- [TASK LIST]:
1. Reproduce the stretch of the caregiving post from "At the time, due" through "for her care.".
2. Answer these questions from the caregiving post:
(a) What did the grandmother suffer from?
(b) What illness was the mom beginning to battle?
(c) What document did the family decide to put in place so they could advocate for the mom's care?

== TEXT

Assessing Faculties & Finances
- EmpowerTheCaregiver
- Apr 20, 2024
- 2 min read
While not every aging person loses mental capacity, it is imperative to assess where your loved one stands mentally. Our grandmother suffered from dementia and our mom suffered from more of an acute, early on-set of dementia that was exacerbated by multiple rounds of chemotherapy and radiation. They both had good days and bad, so we had to chose our timing appropriately. No matter your particular situation, it's never an easy conversation to have. Remember, your loved one may not always be aware that their faculties are declining.
At the time, due to our mom beginning her battle with lung cancer, we focused more on assessing out mother's faculties. She was having a hard time recalling the past and most days, she couldn't tell you what day it was or who was president. We determined that we would need to put in place a Medical Power of Attorney, so if her memory began to slip, we would be able to advocate for her care.
While spending time with our mom at her house, we began to see the mail that she was receiving. Unbeknownst to us, she had a crippling amount of debt and had stopped making payments at some point. Amber then began assessing finances. It was during that process that we found out my mom was not on Medicaid even thought she had been eligible for almost 5 years. Luckily, our mother has decent insures, but here we were watching her medical bills roll in while undergoing cancer treatment, and we could have also had the financial assistance of Medicaid. We then began to tackle the task of enrolling her in Medicare. We strongly urge you talk with your loved one. Ask the hard questions, like "have you enrolled in all the healthcare benefits you're eligible for? Have you been paying your bills, mortgage/rent, utilities, vehicle payments, insurance payments, credit card bills?" Ask to see statements, bills, collections, and income statements. You may need to get involved if your loved one is not making monthly finances a priority. Let your loved one know that you are there to help and there is no shame in asking for help if it's warranted.

====
== LISTED ENTRIES

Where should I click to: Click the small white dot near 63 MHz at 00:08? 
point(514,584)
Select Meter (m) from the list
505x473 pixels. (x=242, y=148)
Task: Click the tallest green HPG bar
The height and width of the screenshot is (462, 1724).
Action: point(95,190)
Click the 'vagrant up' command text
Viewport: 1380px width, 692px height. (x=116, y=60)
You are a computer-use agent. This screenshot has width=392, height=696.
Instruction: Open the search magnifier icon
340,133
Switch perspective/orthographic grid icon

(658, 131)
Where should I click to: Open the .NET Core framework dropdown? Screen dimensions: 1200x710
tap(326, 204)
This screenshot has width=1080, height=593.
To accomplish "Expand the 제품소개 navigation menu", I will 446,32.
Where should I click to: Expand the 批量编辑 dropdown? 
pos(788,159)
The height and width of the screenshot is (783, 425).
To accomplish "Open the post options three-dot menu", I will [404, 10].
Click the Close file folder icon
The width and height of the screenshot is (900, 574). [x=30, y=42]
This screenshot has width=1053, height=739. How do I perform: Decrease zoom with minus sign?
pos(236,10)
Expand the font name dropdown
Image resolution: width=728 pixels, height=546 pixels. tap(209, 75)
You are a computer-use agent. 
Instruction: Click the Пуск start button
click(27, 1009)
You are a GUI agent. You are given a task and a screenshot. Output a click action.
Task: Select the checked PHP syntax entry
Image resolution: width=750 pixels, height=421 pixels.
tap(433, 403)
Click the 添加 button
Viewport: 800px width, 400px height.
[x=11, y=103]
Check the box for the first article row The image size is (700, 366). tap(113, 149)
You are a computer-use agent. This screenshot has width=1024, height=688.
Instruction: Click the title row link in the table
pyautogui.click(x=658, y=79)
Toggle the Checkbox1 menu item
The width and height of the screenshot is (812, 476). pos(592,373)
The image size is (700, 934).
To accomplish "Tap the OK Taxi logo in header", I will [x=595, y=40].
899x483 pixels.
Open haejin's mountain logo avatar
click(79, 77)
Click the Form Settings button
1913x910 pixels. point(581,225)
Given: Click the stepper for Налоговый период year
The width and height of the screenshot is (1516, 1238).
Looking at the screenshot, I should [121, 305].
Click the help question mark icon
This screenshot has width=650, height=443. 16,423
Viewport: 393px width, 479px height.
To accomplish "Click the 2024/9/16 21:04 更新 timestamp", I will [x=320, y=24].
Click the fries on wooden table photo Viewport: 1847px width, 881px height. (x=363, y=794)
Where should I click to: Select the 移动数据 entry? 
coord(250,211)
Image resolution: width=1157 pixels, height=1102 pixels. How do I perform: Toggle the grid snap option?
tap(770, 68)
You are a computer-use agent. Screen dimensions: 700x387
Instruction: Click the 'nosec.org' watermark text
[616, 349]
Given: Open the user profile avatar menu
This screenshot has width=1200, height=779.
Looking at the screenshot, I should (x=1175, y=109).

====

- [SET OF ANSWERS]:
1.
At the time, due to our mom beginning her battle with lung cancer, we focused more on assessing out mother's faculties. She was having a hard time recalling the past and most days, she couldn't tell you what day it was or who was president. We determined that we would need to put in place a Medical Power of Attorney, so if her memory began to slip, we would be able to advocate for her care.

2.
(a) Dementia
(b) Lung cancer
(c) A Medical Power of Attorney